Lay out the lines of the records from the one containing "Given: Star the" through the one containing "This screenshot has height=660, width=1280.", inclusive, as a Markdown table with columns named Row and Line, numbering each line and leaving out any blank ones.
## Start
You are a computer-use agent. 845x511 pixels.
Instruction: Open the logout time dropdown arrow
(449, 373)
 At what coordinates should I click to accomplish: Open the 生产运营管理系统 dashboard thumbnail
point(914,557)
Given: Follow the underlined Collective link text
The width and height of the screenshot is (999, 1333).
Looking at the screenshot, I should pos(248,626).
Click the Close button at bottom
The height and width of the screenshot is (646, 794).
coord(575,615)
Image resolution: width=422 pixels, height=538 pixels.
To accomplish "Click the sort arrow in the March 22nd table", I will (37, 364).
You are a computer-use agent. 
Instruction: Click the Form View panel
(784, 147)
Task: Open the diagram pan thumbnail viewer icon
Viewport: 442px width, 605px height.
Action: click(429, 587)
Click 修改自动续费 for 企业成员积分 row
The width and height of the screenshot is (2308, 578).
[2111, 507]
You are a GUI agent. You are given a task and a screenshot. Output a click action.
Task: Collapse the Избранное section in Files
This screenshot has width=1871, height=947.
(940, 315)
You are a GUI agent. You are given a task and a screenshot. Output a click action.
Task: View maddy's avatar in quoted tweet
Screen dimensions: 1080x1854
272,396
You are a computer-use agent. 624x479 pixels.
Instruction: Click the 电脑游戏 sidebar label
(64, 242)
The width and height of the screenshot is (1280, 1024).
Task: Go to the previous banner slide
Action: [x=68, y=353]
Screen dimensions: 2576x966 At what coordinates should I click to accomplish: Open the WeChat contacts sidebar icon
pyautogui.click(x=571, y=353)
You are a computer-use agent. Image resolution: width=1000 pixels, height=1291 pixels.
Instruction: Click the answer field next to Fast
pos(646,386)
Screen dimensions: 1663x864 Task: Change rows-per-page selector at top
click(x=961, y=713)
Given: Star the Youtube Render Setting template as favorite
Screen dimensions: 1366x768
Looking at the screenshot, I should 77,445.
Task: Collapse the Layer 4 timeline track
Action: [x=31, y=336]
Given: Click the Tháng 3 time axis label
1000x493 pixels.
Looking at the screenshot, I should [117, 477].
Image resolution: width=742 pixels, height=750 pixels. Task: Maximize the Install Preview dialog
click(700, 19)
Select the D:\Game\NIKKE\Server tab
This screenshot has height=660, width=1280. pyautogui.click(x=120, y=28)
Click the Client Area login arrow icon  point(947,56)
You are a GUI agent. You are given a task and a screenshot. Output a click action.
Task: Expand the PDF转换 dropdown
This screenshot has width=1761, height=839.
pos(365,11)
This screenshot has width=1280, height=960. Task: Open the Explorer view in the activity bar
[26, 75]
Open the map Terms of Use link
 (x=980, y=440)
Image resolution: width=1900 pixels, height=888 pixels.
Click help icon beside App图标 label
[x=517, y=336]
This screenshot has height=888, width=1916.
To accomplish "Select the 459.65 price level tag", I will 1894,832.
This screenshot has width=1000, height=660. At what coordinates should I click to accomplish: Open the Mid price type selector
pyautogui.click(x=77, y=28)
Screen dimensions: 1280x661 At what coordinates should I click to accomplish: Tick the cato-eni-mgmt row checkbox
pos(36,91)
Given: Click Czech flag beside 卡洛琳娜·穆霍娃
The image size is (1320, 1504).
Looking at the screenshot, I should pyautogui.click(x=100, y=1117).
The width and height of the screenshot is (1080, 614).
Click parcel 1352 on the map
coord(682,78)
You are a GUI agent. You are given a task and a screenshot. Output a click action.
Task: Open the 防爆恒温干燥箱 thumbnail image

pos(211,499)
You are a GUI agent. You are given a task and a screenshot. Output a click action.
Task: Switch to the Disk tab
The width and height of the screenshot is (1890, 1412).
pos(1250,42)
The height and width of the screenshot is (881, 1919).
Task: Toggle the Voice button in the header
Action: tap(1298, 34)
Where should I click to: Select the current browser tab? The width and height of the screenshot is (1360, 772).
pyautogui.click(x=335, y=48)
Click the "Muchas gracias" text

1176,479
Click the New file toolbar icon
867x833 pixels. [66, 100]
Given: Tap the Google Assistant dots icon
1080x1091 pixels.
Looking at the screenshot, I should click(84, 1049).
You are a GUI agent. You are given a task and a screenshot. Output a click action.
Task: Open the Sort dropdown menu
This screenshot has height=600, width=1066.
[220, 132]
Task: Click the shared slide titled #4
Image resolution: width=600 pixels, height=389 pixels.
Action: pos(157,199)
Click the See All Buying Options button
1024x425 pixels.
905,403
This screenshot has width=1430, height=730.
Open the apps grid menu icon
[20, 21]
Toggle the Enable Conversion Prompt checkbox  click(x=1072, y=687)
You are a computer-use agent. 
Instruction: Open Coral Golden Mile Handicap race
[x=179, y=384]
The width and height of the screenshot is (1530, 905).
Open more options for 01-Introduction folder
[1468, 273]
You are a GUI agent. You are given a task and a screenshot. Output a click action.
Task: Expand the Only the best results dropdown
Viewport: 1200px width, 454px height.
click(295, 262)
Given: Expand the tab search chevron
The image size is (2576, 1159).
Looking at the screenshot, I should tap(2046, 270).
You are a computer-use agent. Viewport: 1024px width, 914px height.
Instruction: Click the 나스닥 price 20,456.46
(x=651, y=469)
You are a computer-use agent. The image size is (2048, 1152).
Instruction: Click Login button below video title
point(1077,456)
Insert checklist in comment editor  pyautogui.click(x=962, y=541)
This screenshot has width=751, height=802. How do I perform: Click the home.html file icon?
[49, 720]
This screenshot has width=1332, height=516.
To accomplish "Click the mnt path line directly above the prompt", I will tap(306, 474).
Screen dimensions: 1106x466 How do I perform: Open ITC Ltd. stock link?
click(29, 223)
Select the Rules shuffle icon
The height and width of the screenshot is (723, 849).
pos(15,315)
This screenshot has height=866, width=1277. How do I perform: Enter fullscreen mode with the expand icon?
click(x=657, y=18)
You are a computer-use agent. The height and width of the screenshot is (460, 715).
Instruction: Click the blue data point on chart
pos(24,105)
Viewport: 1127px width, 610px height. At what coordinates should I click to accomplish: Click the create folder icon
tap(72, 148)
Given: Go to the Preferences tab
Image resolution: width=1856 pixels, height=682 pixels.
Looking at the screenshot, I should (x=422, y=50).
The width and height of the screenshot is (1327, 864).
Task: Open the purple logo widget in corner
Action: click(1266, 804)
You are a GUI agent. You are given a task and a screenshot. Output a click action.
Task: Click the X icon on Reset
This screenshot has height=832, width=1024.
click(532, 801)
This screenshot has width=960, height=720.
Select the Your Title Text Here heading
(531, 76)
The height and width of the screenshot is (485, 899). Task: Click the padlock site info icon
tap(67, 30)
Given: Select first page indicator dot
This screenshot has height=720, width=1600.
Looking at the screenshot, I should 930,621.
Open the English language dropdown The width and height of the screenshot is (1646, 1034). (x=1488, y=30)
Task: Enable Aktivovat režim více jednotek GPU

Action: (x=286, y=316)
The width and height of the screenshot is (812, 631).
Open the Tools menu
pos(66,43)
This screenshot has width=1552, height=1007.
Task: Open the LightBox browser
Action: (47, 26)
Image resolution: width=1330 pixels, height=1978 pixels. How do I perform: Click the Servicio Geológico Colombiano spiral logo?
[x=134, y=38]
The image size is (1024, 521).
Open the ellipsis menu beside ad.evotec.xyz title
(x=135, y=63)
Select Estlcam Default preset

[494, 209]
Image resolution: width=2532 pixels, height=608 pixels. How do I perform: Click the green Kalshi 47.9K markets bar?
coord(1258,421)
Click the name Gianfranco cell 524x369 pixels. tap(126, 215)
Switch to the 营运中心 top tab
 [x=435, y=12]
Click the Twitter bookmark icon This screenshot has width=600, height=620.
## End
• Full output
| Row | Line |
|---|---|
| 1 | Given: Star the Youtube Render Setting template as favorite |
| 2 | Screen dimensions: 1366x768 |
| 3 | Looking at the screenshot, I should 77,445. |
| 4 | Task: Collapse the Layer 4 timeline track |
| 5 | Action: [x=31, y=336] |
| 6 | Given: Click the Tháng 3 time axis label |
| 7 | 1000x493 pixels. |
| 8 | Looking at the screenshot, I should [117, 477]. |
| 9 | Image resolution: width=742 pixels, height=750 pixels. Task: Maximize the Install Preview dialog |
| 10 | click(700, 19) |
| 11 | Select the D:\Game\NIKKE\Server tab |
| 12 | This screenshot has height=660, width=1280. pyautogui.click(x=120, y=28) |